## begin Supplied material
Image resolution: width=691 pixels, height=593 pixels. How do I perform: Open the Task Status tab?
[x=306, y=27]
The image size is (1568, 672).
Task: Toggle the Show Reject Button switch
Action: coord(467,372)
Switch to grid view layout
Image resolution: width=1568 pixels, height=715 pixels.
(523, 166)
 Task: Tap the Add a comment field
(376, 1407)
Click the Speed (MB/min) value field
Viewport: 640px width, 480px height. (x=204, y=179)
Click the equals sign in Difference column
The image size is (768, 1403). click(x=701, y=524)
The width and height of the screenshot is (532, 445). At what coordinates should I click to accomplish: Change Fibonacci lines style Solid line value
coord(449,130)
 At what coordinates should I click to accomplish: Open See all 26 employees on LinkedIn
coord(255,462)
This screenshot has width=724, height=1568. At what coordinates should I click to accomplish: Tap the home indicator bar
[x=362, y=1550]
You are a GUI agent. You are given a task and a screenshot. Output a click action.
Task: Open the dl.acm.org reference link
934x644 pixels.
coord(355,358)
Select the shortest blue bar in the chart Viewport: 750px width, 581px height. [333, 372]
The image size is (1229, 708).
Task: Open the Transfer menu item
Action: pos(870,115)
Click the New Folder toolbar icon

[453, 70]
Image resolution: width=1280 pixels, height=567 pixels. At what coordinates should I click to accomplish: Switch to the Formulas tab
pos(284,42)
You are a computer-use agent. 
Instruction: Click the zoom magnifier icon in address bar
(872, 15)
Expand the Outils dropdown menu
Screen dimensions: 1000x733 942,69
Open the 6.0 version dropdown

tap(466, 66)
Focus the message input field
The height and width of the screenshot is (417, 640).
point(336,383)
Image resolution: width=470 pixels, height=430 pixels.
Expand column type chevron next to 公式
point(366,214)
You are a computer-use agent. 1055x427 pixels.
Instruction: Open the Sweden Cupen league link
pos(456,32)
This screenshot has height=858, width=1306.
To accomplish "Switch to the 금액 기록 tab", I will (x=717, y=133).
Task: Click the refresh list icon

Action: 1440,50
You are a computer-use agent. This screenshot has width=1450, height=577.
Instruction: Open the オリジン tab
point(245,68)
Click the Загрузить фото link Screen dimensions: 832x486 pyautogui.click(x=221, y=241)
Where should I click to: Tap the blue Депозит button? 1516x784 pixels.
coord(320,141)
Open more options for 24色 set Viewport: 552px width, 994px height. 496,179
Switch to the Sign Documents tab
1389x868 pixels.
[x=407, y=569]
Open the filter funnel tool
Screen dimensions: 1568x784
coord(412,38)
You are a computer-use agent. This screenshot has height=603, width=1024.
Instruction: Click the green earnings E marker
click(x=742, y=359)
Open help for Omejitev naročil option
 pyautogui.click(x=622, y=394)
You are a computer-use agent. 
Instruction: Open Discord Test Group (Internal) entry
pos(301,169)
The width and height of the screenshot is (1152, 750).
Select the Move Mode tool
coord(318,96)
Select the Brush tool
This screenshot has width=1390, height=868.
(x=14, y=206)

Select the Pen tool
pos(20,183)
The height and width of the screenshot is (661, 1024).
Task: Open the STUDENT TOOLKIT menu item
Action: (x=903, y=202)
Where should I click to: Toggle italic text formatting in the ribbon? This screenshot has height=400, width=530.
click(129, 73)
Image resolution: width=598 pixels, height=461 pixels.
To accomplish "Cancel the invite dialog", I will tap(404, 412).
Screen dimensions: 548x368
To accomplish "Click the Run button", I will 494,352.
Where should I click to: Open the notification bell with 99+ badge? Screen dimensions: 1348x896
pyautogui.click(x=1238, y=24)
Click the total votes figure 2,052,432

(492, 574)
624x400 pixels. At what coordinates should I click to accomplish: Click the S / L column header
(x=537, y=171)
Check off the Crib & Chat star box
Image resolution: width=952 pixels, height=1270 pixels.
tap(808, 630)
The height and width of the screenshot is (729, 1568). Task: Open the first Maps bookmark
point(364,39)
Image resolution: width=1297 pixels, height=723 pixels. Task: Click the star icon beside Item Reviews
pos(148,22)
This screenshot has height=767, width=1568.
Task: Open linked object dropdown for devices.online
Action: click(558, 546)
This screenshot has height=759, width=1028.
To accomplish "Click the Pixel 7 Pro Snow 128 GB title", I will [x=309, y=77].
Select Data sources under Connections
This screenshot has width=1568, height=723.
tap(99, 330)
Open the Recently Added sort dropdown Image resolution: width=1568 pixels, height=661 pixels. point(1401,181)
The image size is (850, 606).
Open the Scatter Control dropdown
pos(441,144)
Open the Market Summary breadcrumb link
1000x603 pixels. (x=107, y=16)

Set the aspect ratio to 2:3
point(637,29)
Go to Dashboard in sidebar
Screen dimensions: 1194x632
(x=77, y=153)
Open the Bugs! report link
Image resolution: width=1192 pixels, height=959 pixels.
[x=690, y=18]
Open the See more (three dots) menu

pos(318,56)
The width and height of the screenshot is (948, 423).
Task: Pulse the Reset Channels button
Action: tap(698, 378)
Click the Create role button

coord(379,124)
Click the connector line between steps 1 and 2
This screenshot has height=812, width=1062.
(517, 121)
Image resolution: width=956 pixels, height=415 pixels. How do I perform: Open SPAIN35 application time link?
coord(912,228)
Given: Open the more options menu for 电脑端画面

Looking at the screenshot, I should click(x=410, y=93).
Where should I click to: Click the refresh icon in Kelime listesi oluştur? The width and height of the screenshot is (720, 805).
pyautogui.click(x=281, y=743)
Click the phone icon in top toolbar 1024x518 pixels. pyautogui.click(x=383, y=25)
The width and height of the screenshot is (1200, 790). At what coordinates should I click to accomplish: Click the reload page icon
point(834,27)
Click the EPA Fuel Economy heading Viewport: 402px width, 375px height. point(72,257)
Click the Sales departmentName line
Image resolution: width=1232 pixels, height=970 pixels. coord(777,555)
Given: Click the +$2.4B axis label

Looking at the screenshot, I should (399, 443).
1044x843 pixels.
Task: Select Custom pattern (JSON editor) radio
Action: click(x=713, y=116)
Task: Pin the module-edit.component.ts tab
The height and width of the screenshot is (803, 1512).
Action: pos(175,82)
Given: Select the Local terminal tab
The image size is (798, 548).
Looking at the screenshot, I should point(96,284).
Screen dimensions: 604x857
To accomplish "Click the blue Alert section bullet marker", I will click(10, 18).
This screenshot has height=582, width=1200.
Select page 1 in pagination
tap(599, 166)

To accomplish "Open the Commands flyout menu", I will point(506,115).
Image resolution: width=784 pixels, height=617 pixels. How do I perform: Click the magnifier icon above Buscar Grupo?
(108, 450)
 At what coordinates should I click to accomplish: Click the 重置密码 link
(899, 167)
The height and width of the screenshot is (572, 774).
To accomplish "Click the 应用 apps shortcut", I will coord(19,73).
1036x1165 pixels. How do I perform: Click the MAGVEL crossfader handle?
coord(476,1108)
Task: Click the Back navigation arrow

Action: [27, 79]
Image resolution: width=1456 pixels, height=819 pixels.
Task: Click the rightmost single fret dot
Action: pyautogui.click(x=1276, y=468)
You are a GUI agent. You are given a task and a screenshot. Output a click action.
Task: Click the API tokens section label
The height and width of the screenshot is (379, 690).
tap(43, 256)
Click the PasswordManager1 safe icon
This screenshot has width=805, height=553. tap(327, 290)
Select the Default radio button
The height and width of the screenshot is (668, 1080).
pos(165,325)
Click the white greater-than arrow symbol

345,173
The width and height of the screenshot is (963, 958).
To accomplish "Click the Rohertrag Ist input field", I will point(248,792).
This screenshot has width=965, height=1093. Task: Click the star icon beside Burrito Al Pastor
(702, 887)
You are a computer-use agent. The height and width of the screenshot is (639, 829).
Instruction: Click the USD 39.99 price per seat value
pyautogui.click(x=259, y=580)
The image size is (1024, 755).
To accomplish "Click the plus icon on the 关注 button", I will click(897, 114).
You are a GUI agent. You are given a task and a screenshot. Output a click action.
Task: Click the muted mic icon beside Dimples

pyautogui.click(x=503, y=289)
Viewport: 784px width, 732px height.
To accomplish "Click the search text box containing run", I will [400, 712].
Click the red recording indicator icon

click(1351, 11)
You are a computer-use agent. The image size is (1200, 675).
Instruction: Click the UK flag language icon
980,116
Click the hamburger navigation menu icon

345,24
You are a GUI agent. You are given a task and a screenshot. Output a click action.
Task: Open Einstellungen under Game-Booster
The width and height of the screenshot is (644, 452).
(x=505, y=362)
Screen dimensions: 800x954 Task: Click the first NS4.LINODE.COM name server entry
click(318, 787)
## end Supplied material
• [Your task]: Write out the rows again without any changes, starting with the line that contains "Open the filter funnel tool" and ending with the line that contains "tap(808, 630)".

• [Problem solution]:
Open the filter funnel tool
Screen dimensions: 1568x784
coord(412,38)
You are a computer-use agent. This screenshot has height=603, width=1024.
Instruction: Click the green earnings E marker
click(x=742, y=359)
Open help for Omejitev naročil option
 pyautogui.click(x=622, y=394)
You are a computer-use agent. 
Instruction: Open Discord Test Group (Internal) entry
pos(301,169)
The width and height of the screenshot is (1152, 750).
Select the Move Mode tool
coord(318,96)
Select the Brush tool
This screenshot has width=1390, height=868.
(x=14, y=206)

Select the Pen tool
pos(20,183)
The height and width of the screenshot is (661, 1024).
Task: Open the STUDENT TOOLKIT menu item
Action: (x=903, y=202)
Where should I click to: Toggle italic text formatting in the ribbon? This screenshot has height=400, width=530.
click(129, 73)
Image resolution: width=598 pixels, height=461 pixels.
To accomplish "Cancel the invite dialog", I will tap(404, 412).
Screen dimensions: 548x368
To accomplish "Click the Run button", I will 494,352.
Where should I click to: Open the notification bell with 99+ badge? Screen dimensions: 1348x896
pyautogui.click(x=1238, y=24)
Click the total votes figure 2,052,432

(492, 574)
624x400 pixels. At what coordinates should I click to accomplish: Click the S / L column header
(x=537, y=171)
Check off the Crib & Chat star box
Image resolution: width=952 pixels, height=1270 pixels.
tap(808, 630)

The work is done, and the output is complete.